The fragrant name is a big misnomer. Flor del Campo is a slum and one of the most violent neighbourhoods in the city.

In fact, the country as a whole has one of the highest per capita murder rates in the world - 80 per 100,000. More than 9,500 people have been killed there up to the end of 2013.

Gang culture proves an often irresistible but dangerous draw to many young people but Luis and Jorge are pursuing a different path with help from Tearfund.

Our partner Allianza runs a programme called Valores (values) which provides a Christ-inspired alternative to the prevailing culture of violence.

Luis, 15 and Jorge, 12, have enrolled in a sports club run by Allianza which provides a safe environment for youngsters to come together and play football.

Photo: Richard Hanson/Tearfund

These activities greatly help my nephews and other children to stay off the streets, have protection from violence and drugs

Martha, aunt of two boys benefiting from Tearfund project

The lure of having their own team kit and using good balls – ‘like the ones we see on TV’ – is proving attractive as the brothers turn out for weekly training sessions. They are also learning about not getting into fights, controlling tempers and about respecting others.
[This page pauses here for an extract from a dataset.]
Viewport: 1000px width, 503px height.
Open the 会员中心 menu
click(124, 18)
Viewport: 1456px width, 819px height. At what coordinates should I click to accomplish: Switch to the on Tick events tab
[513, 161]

The bonds between their team, called The Lions, are strong and family-like and much appreciated for their positive impact by both the teenagers and their families.
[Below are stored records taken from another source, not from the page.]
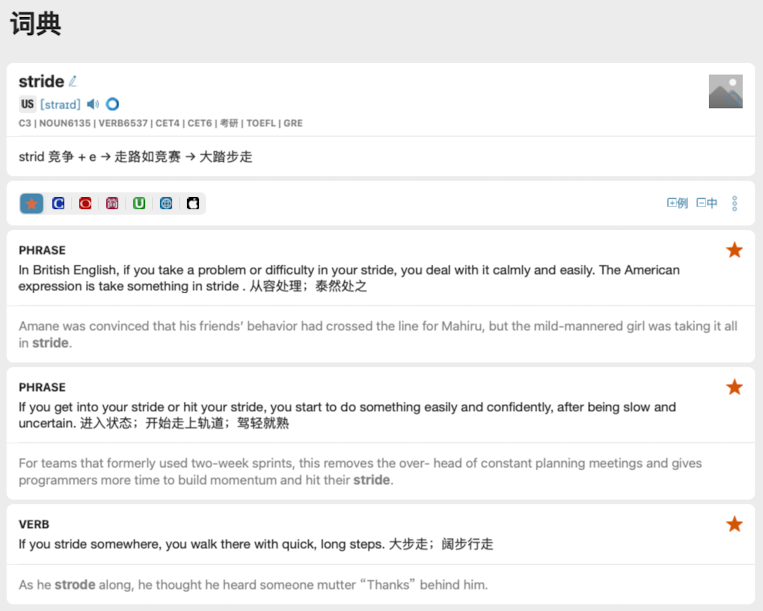763x611 pixels.
Task: Open the image search thumbnail for stride
Action: pyautogui.click(x=725, y=91)
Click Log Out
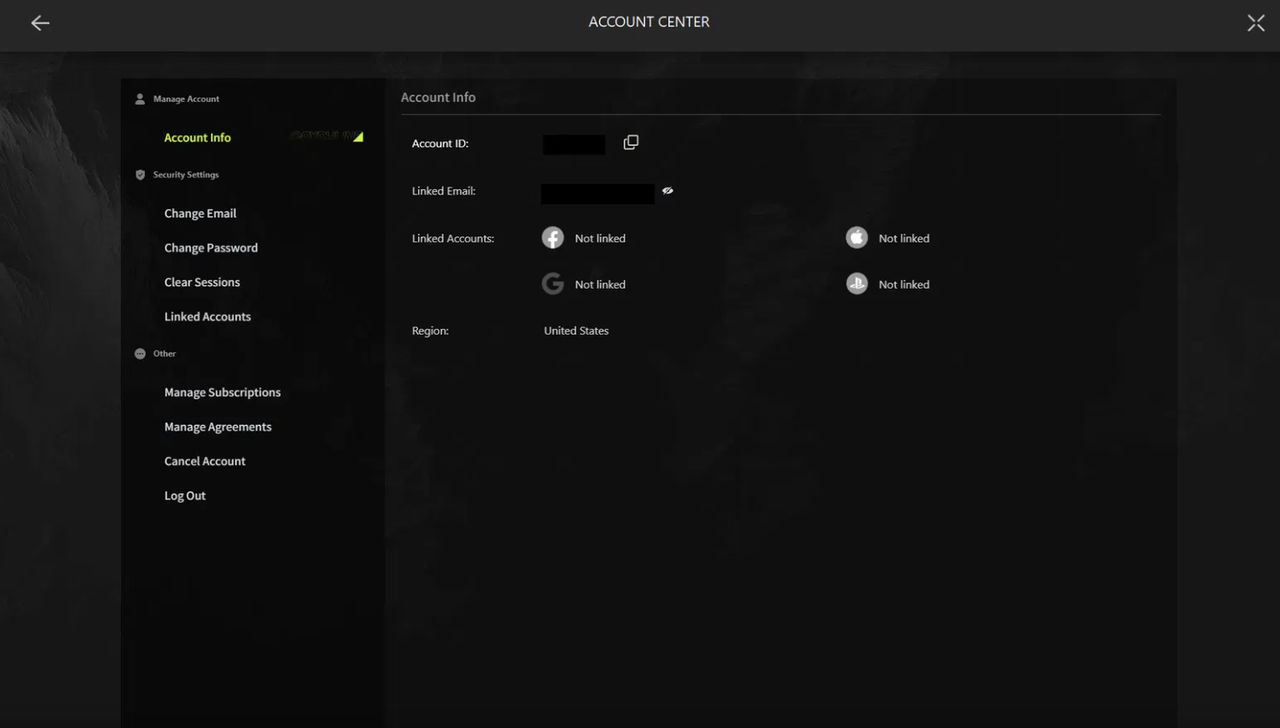Image resolution: width=1280 pixels, height=728 pixels. [x=184, y=495]
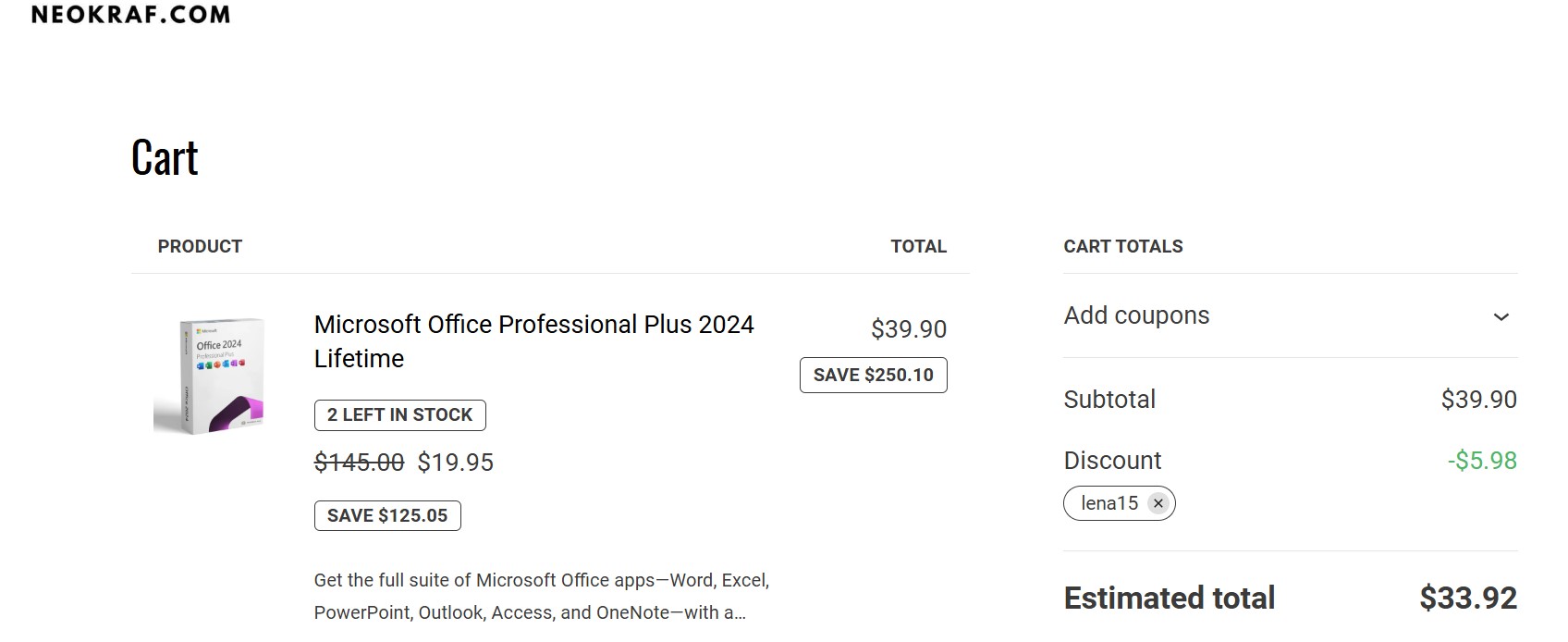1568x642 pixels.
Task: Click the Subtotal $39.90 amount
Action: (x=1478, y=400)
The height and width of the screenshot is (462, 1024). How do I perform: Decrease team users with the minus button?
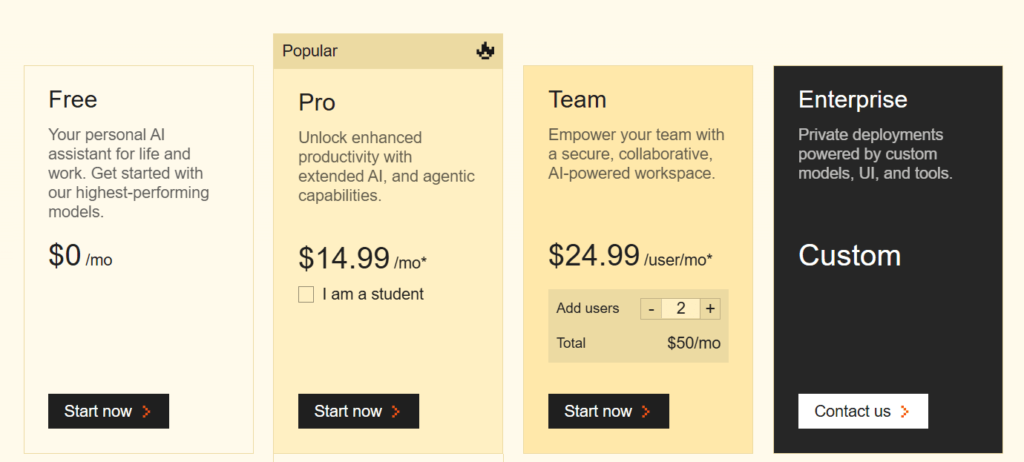pos(651,309)
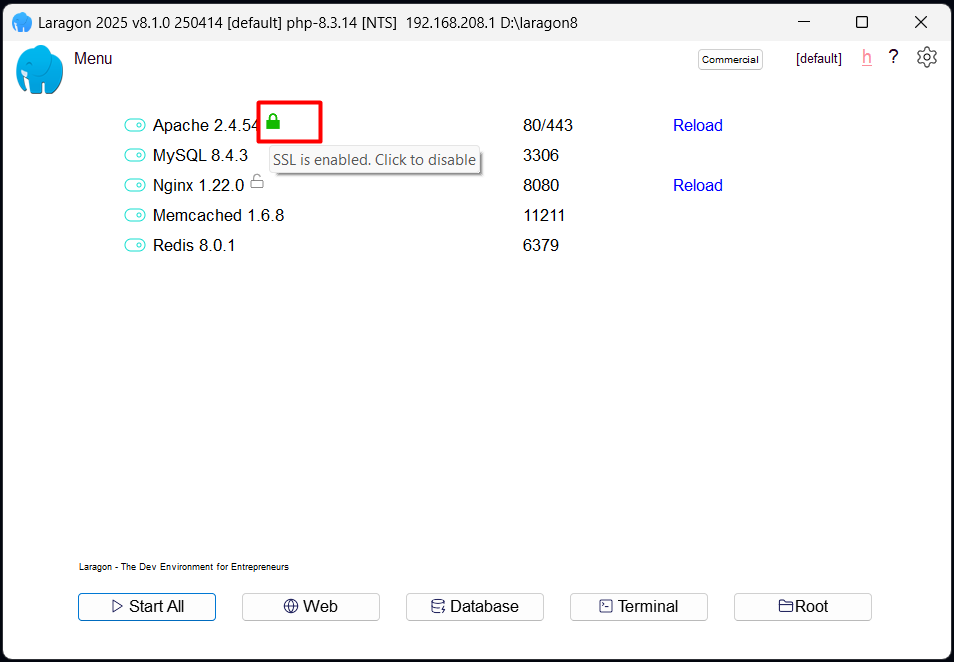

Luis and Jorge’s aunt Martha said, 'I’m so happy to support my nephews in these activities. Apart from the fact that I love football, these activities greatly help my nephews and other children to stay off the streets, have protection from violence and drugs, and not to get involved with gangs.'

‘They encourage me a lot, these experiences, because they give hope to our children and youth.’

A little history ...

Tearfund’s work in Honduras started in the 1970s in response to hurricanes and the flight of refugees from neighbouring civil wars. In the late 1980s, Tearfund began community development work in remote and marginalised regions.

Here’s a selection of our work:

Red Viva Honduras trains churches to work with children with disabilities and raises awareness of child abuse, trafficking and how to prevent it.

Initially bringing aid to refugees, CASM (Comisión de Acción Social Menonita) now strengthens marginalised communities in areas such as land rights, access to food and gender equality. Tearfund supports its land advocacy and HIV prevention work.

In La Mosquitia, Mopawi equips local churches, governments and grass-roots organisations to speak up for indigenous land rights and for forest resources to be used wisely.  A million-plus hectares of rainforest has been saved from industrial exploitation thanks to Mopawi campaigns.

Committed to protecting vulnerable forest ecosystems, Proyecto Aldea Global (Global Village Project) promotes ecotourism in the Panacam national park and empowers farmers with skills and knowledge to end reliance on traditional ‘slash and burn’ techniques.

La Asociación Misionera Garífuna (Amiga) supports communities of Garifuna (a people group of African descent) along Honduras’s Caribbean coast. In addition to its HIV prevention work, the partner trains leaders and pastors and runs nutrition and health projects.